The Copyright Office is accepting comments on the law, which makes it illegal to copy digital entertainment and imposes restrictions that some users say violate their fair-use rights. A comment form is available online and must be submitted by December 18.
The office received 235 comments in 2000 during the first review of the DMCA, says Rob Kasunic, a senior attorney in the Copyright Office. Congress mandated a review process every three years upon approving the law in 1998. However, only two of those hundreds of comments in 2000 resulted in new exemptions, Kasunic says.

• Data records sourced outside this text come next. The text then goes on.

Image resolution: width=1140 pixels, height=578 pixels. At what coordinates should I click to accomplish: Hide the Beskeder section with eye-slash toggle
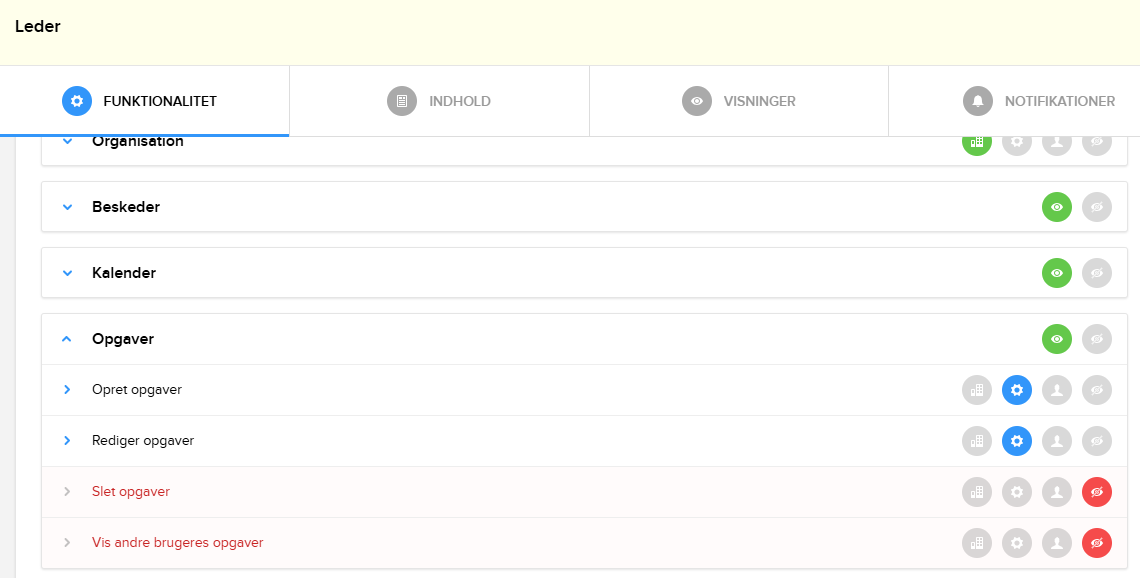click(1097, 207)
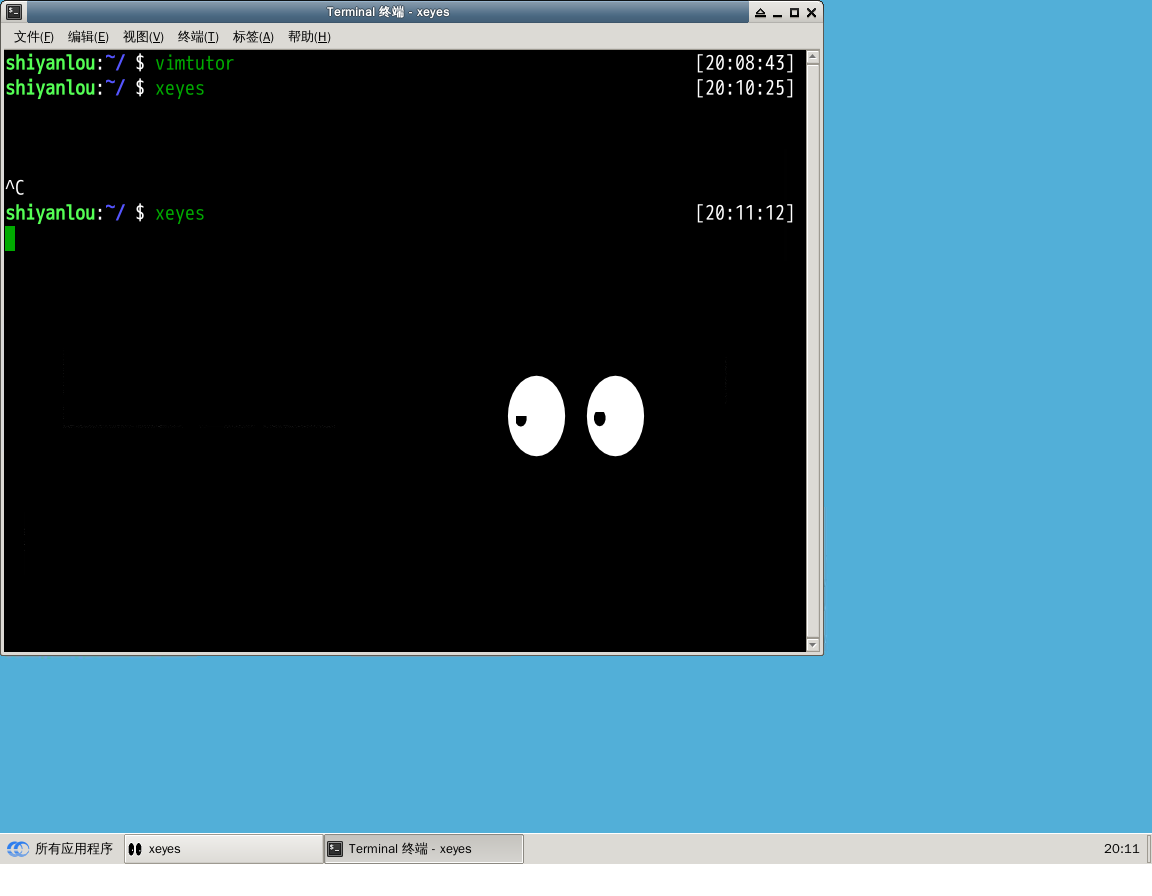This screenshot has height=896, width=1152.
Task: Expand the 视图(V) menu
Action: (x=143, y=37)
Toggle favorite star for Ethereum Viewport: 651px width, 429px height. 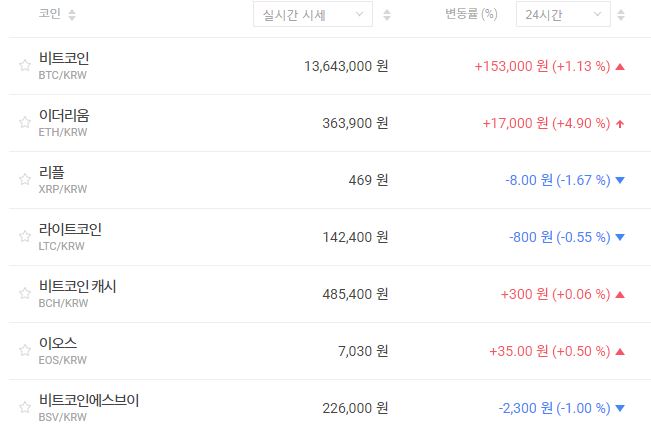[x=24, y=123]
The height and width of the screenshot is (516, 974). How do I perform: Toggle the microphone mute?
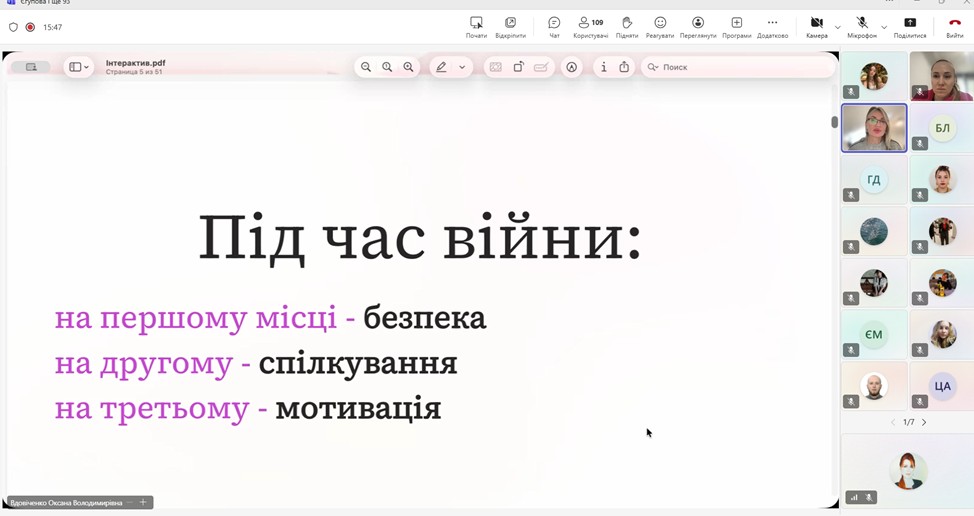click(861, 26)
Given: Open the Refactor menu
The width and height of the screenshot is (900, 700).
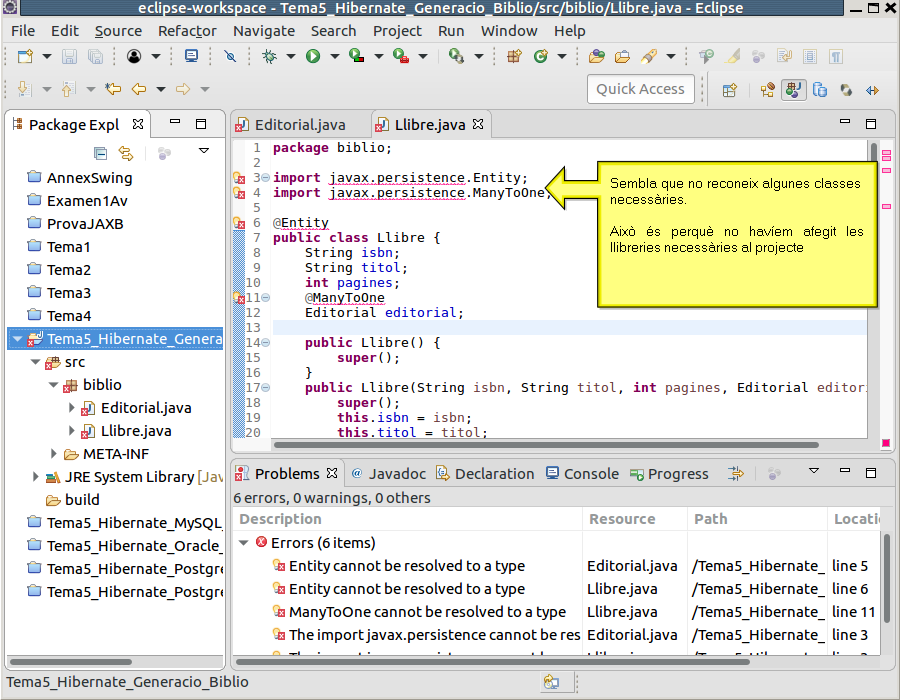Looking at the screenshot, I should (187, 31).
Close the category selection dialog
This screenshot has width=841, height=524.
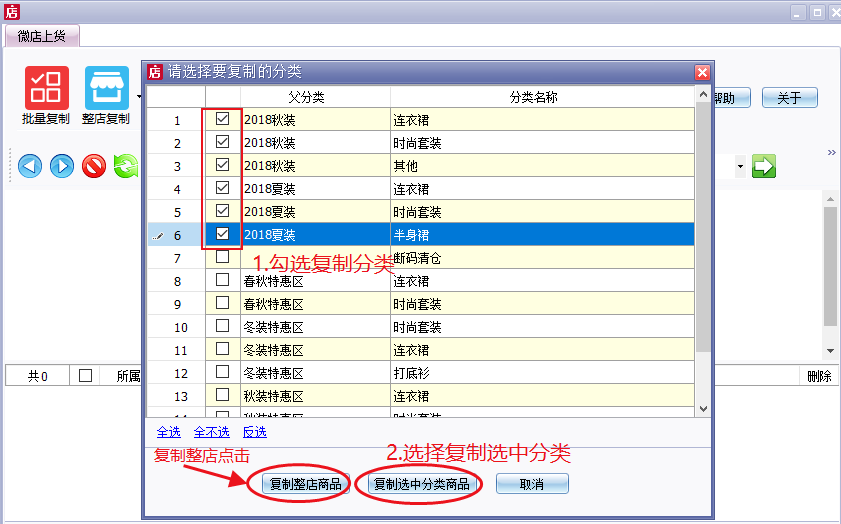pos(702,72)
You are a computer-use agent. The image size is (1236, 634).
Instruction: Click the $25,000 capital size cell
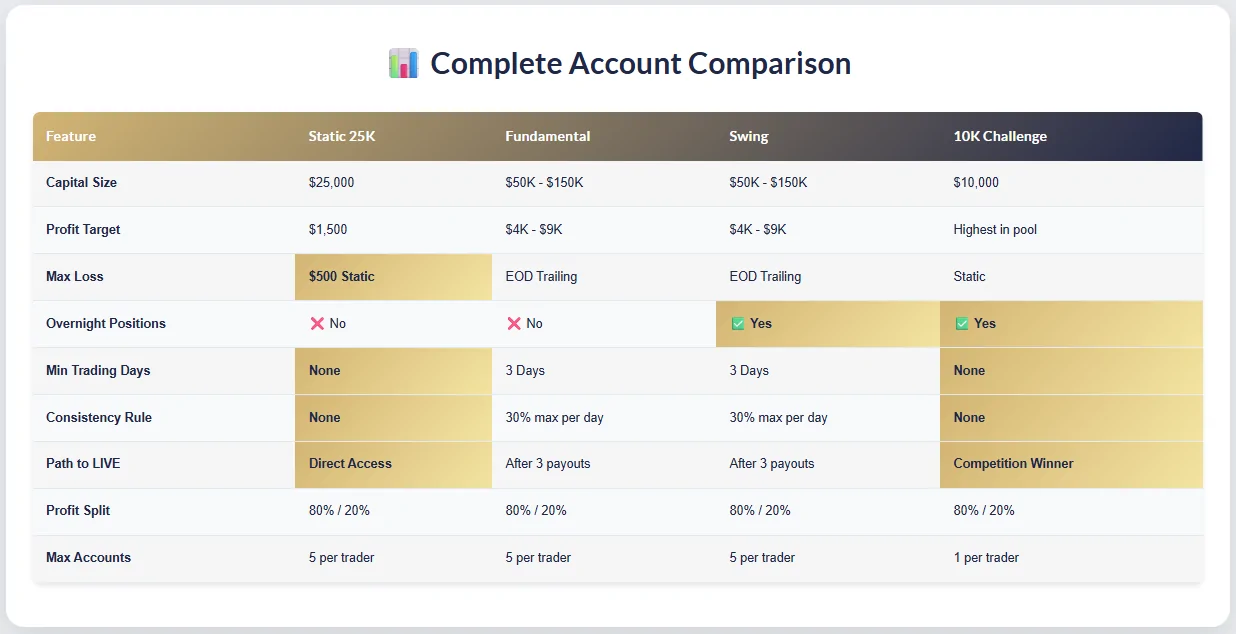click(331, 183)
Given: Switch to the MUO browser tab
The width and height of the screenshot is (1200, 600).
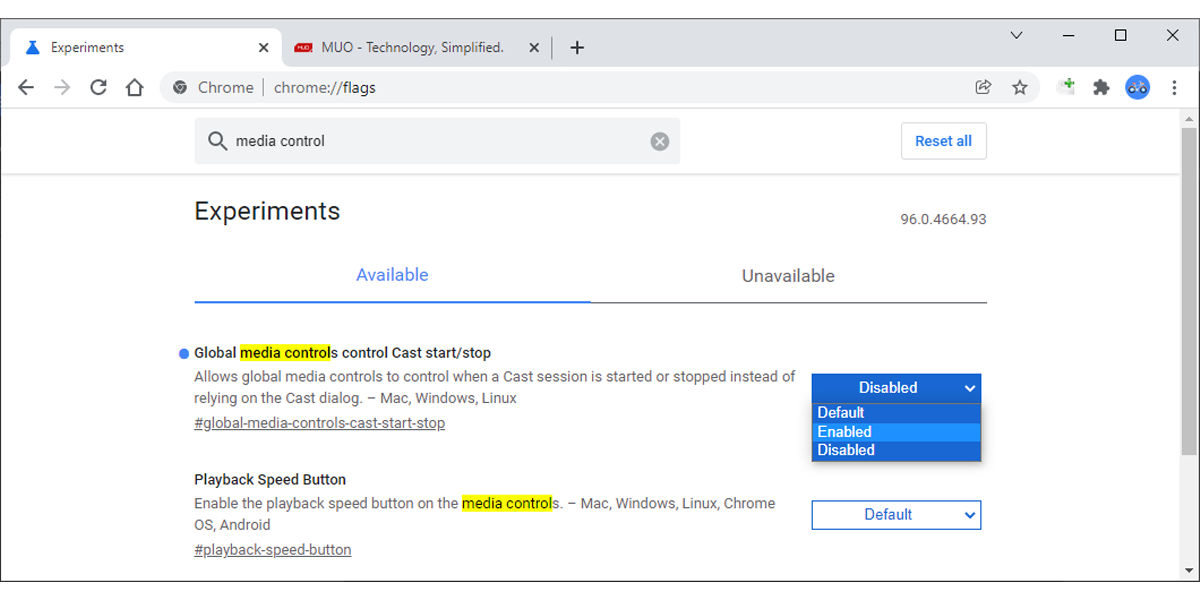Looking at the screenshot, I should (415, 47).
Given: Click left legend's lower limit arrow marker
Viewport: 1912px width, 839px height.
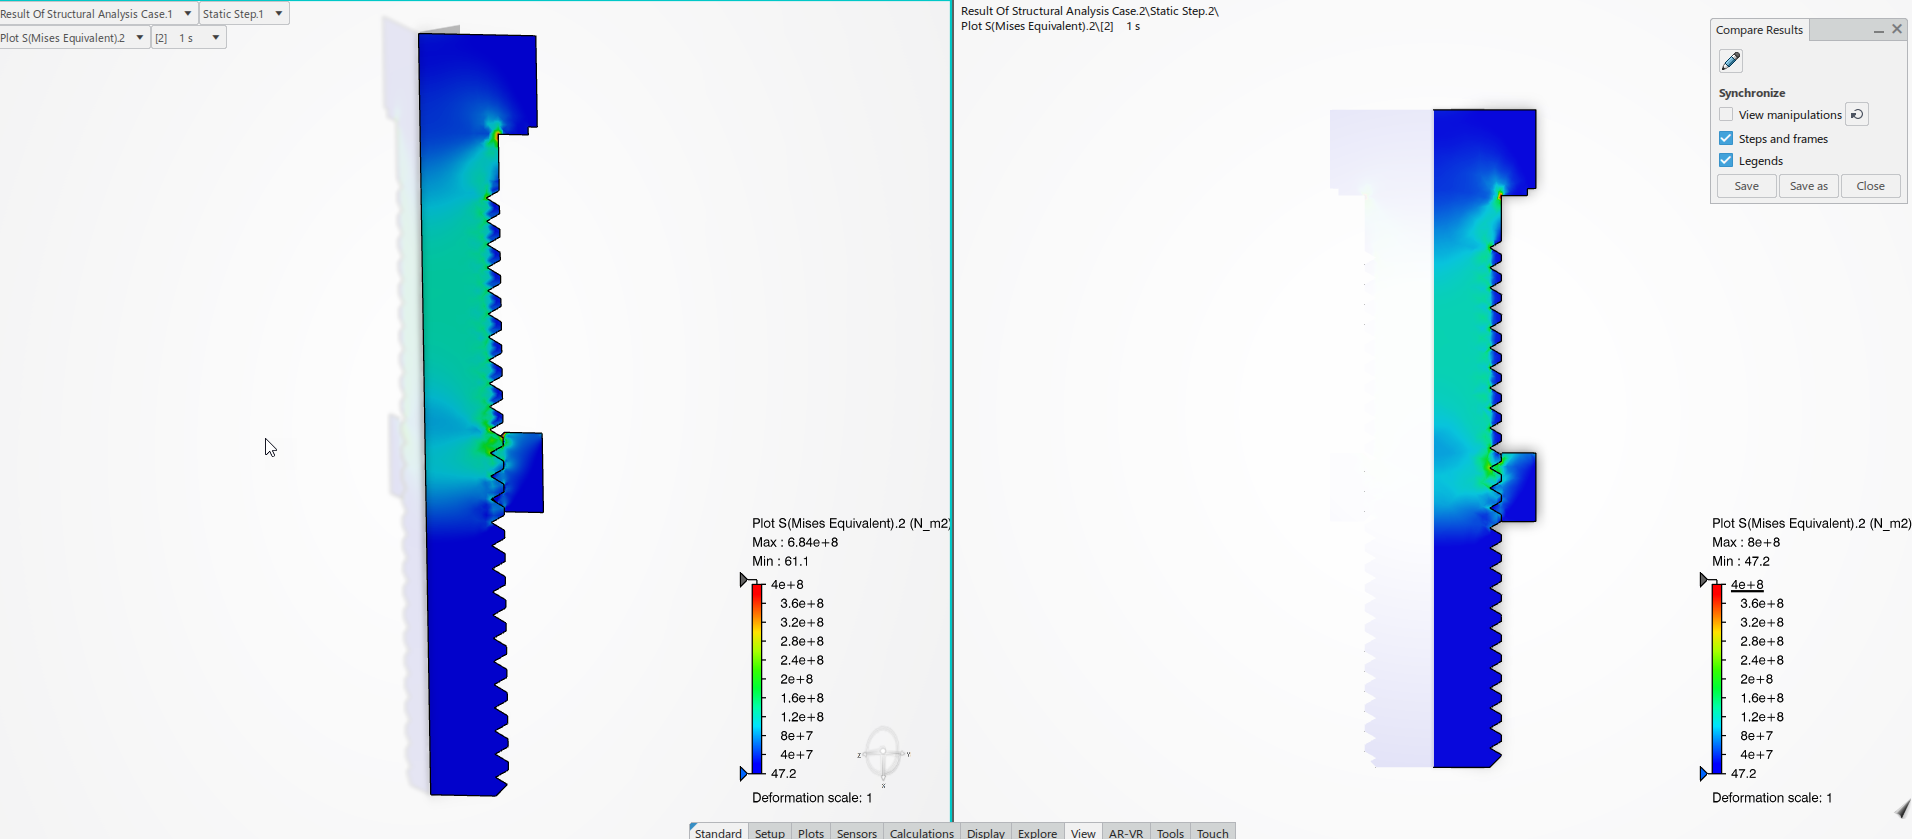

Seth Finkelstein, a computer programmer from Cambridge, Massachusetts, wrote one of those successful proposals. He targeted Internet filtering programs that contain secret blacklists of Web sites the software intends to block. The federal law prohibits circumventing the encryption that hides the banned sites, and his request allowed access to the censorware blacklists.
Finkelstein says the Copyright Office is most likely to respond to comments that cite specific lawsuits and applications. “I had an extremely detailed and factual case,” he says.
The law says an exemption from the DMCA must be based on proof that users are “adversely affected in their ability to make noninfringing uses due to the prohibition on circumvention of measures that protect access.”
Finkelstein plans to apply for another exemption during this review, and says his argument this time may be even stronger because he can cite new cases.
“Litigation has exploded,” he says. The Electronic Frontier Foundation, an online civil liberties watchdog organization, will review his proposal.
Companies that make Internet filtering programs were caught off guard last time, but they will be watching the challenges in this review period, Finkelstein says. He expects companies like SurfControl PLC and Websense Inc. to respond to the proposals during the second round of this comment period, in January.
Finkelstein encourages individuals and businesses to take advantage of the opportunity to voice their concerns about DMCA provisions. He offers this advice: “You can’t argue ideology. The Copyright Office has said over and over that they don’t want theoretical arguments.” Be specific and stick to the facts, he says.
Officials in the Copyright Office also urge people to follow the format for comments. These public comments will be posted on its Web site after the deadline. In January and February, the office will accept comments that reply to the initial round of public input.